BUENOS AIRES — The Imagine Van Gogh event touring cities is an immersive art experience in which visitors walk through unusually large projections of the artist’s works. Currently on show at the PROA Foundation, in Buenos Aires, it offers more than the reality of Van Gogh’s paintings: viewers are constantly surprised by objects and works, including holograms, visual or sound effects, or projection mapping, which combine the real and virtual.
Screens, QR codes, mobile applications, augmented or virtual reality and holography are increasingly mixing with art and how it’s displayed.

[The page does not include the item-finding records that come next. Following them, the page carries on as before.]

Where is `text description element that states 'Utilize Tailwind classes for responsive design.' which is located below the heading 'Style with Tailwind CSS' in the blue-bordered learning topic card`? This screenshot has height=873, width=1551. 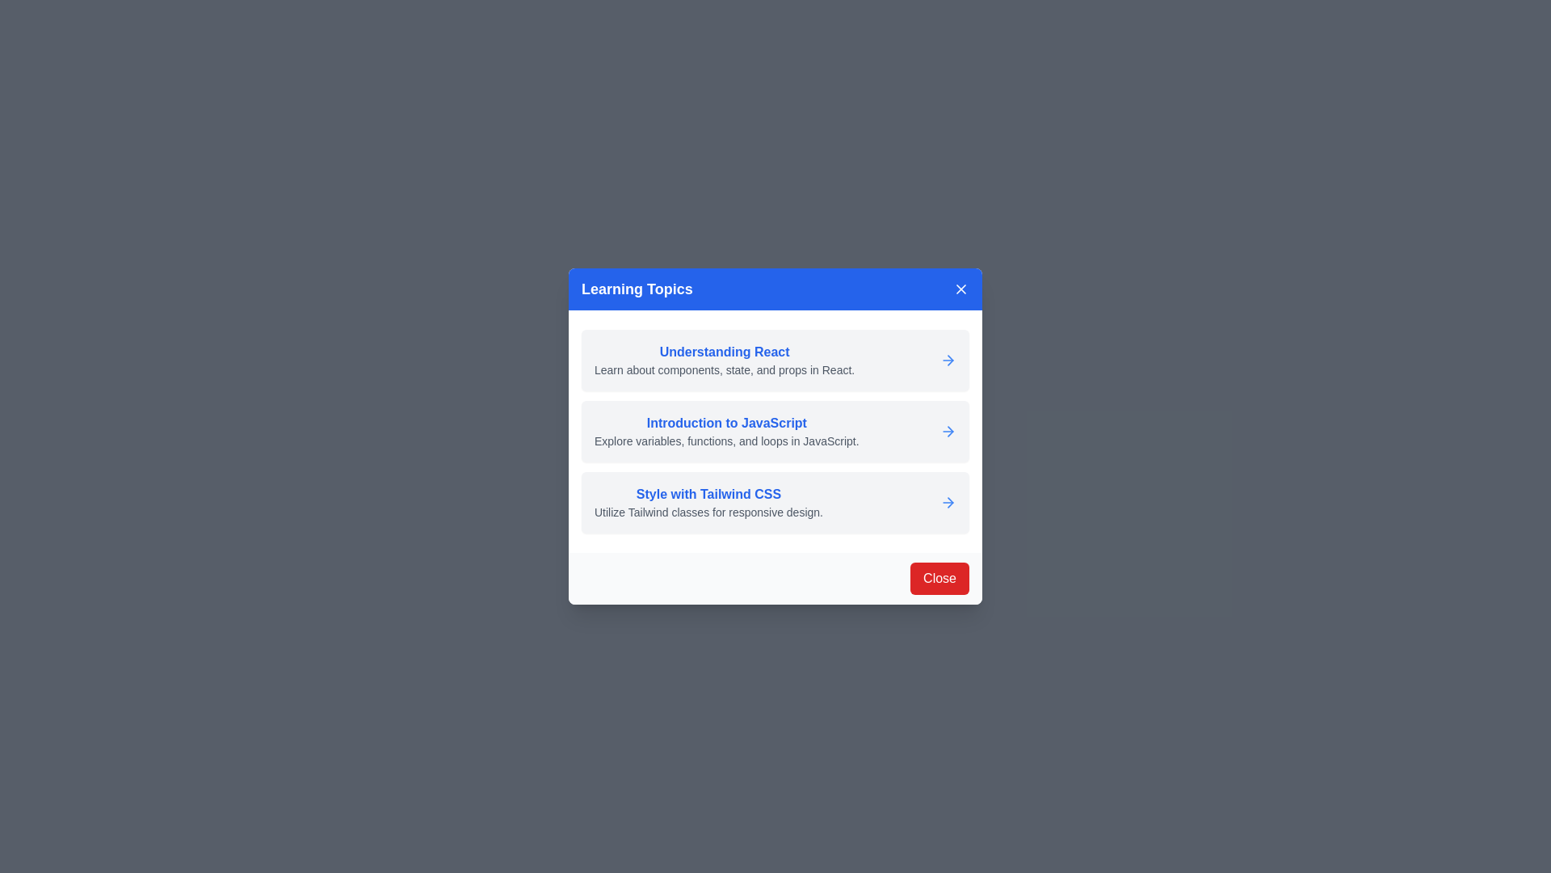 text description element that states 'Utilize Tailwind classes for responsive design.' which is located below the heading 'Style with Tailwind CSS' in the blue-bordered learning topic card is located at coordinates (709, 511).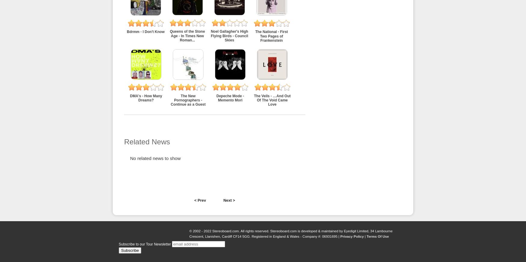 Image resolution: width=526 pixels, height=262 pixels. I want to click on '< Prev', so click(200, 200).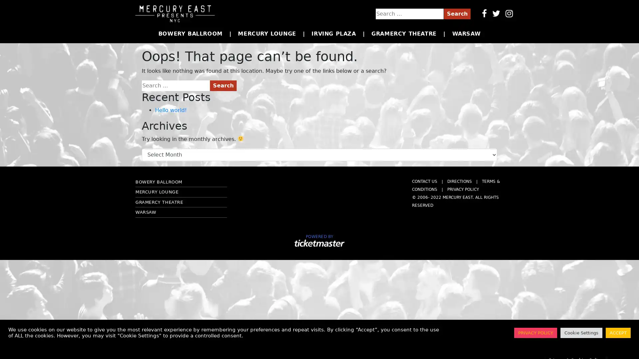 The width and height of the screenshot is (639, 359). Describe the element at coordinates (223, 85) in the screenshot. I see `Search` at that location.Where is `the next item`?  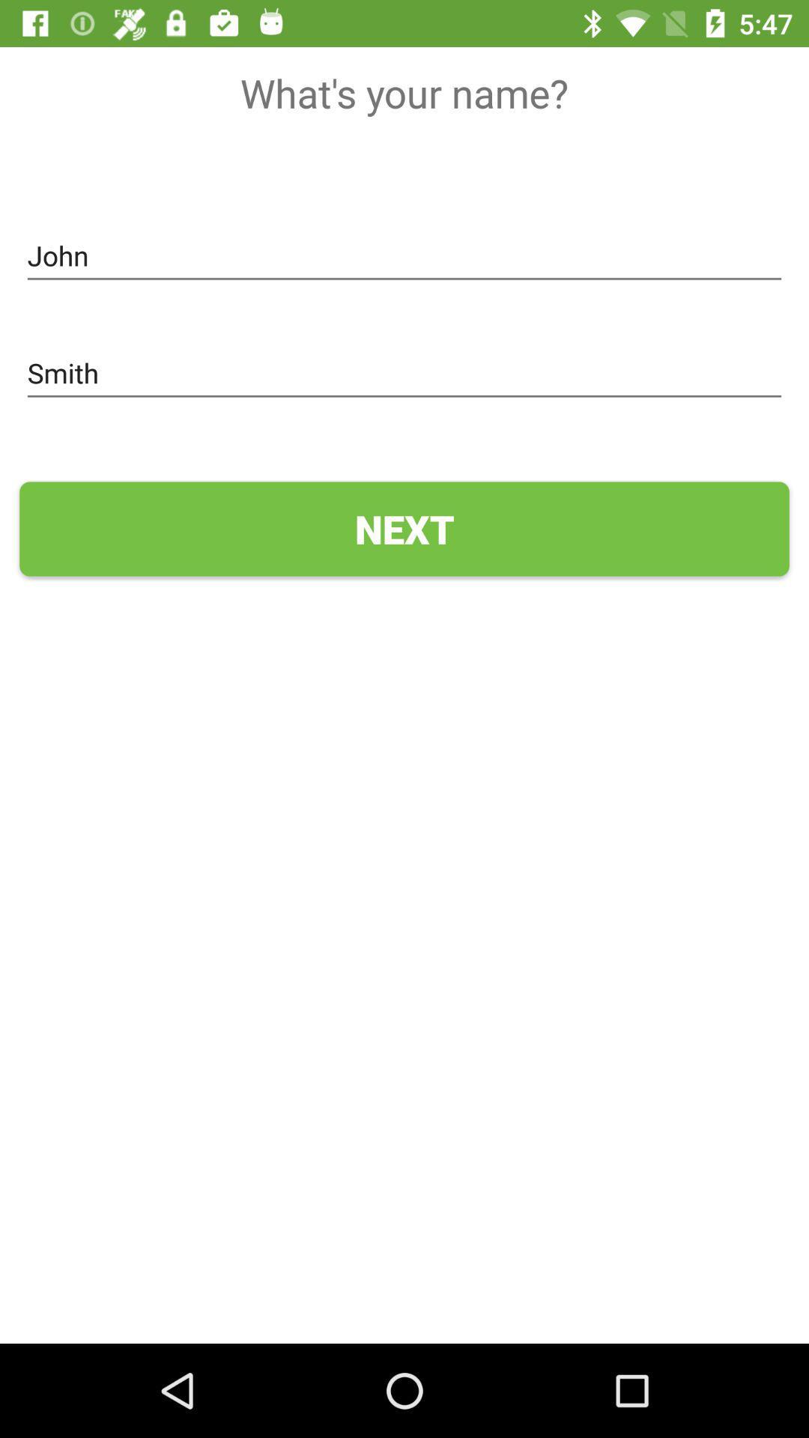 the next item is located at coordinates (405, 529).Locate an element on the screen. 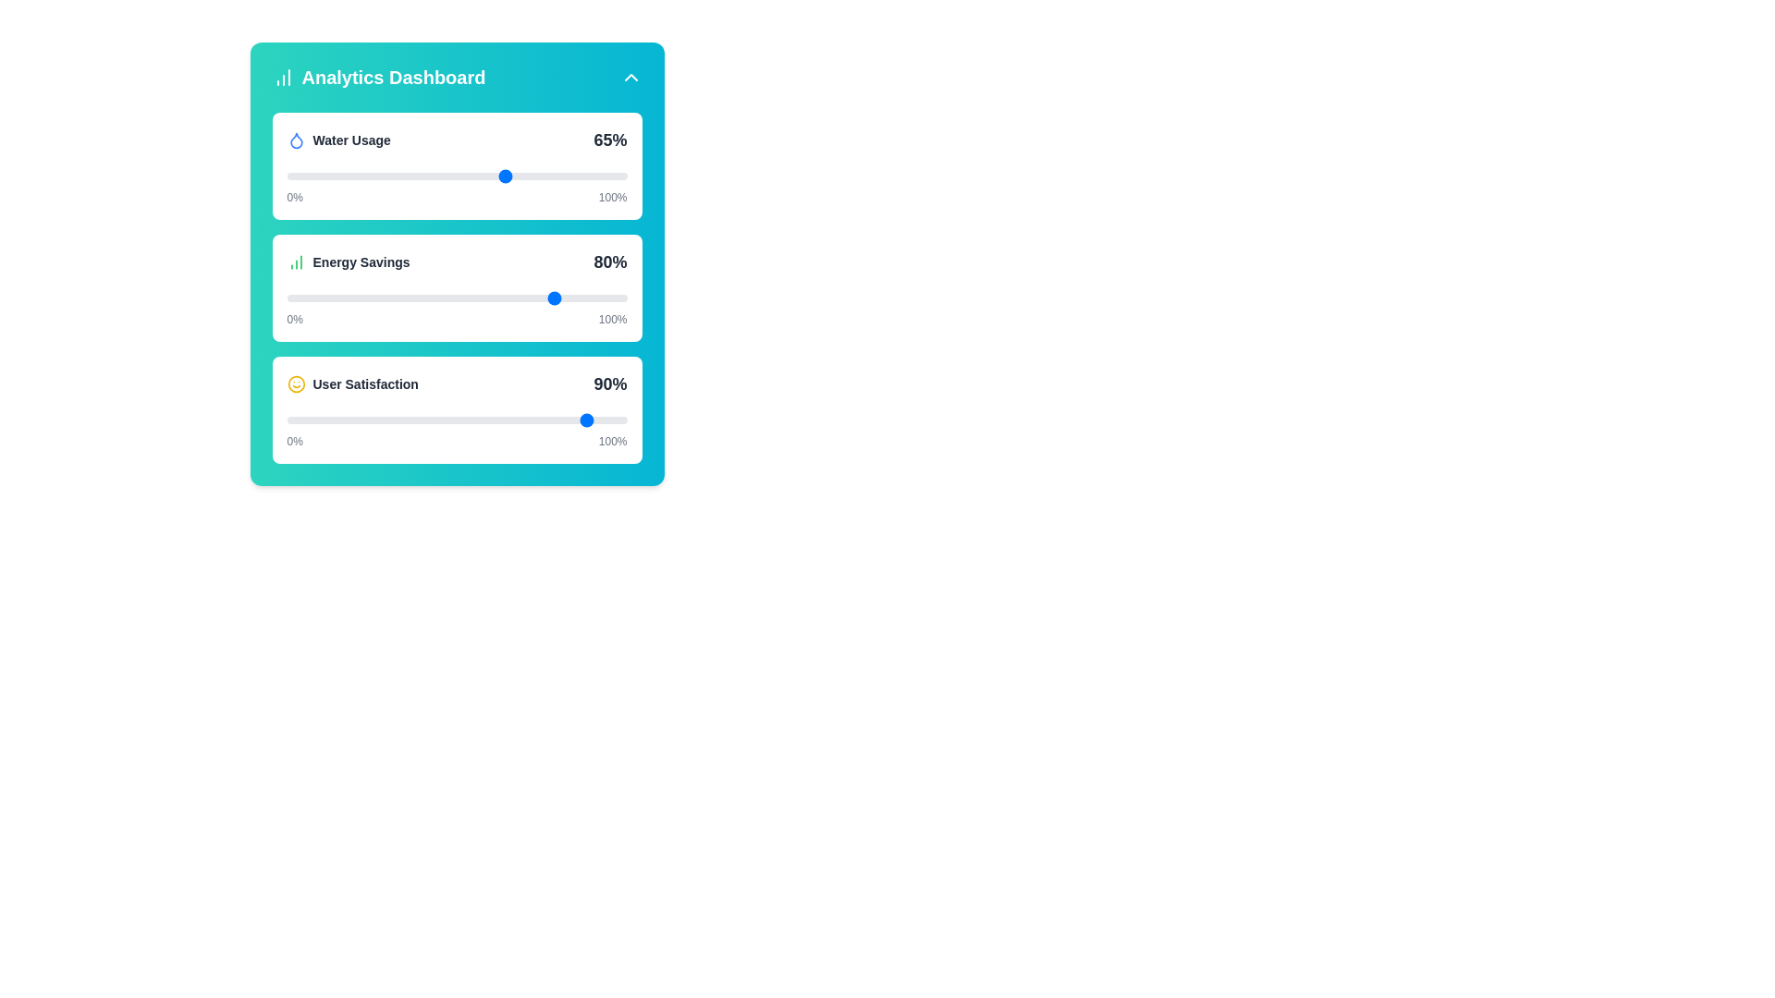 The image size is (1775, 998). the 'Energy Savings' text label, which is a bold section header situated next to an energy or statistics icon in the dashboard is located at coordinates (361, 263).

So far, this hasn’t disrupted visiting habits or upset the public, as Imagine Van Gogh’s sales figures have shown. In Buenos Aires, it sold 147,000 tickets before opening.
A sensory experience
In a world and at a time when social media, streaming platforms and mass spectacles are stimulating our senses to excess, museums have turned to them to update their presentation format and language. It is a Darwinian leap meant to ensure survival and a creative response to changes imposed by technology.
Virtual visuals have thus reached a new paradigm: the institution of the museum and other spaces typically used to entertain. Museums are using digital tools to enrich the presentation of their contents, while spaces are using them to make visits a sensory experience beyond mere viewing.
But will it turn art into a show and detach exhibitions from physical works of art? And is that good or bad? These are debatable points, unlike the changes already underway. The future is now and inviting us to envisage the unpredictable. Curiosity, after all, is nothing but the intention and need to discover the unknown.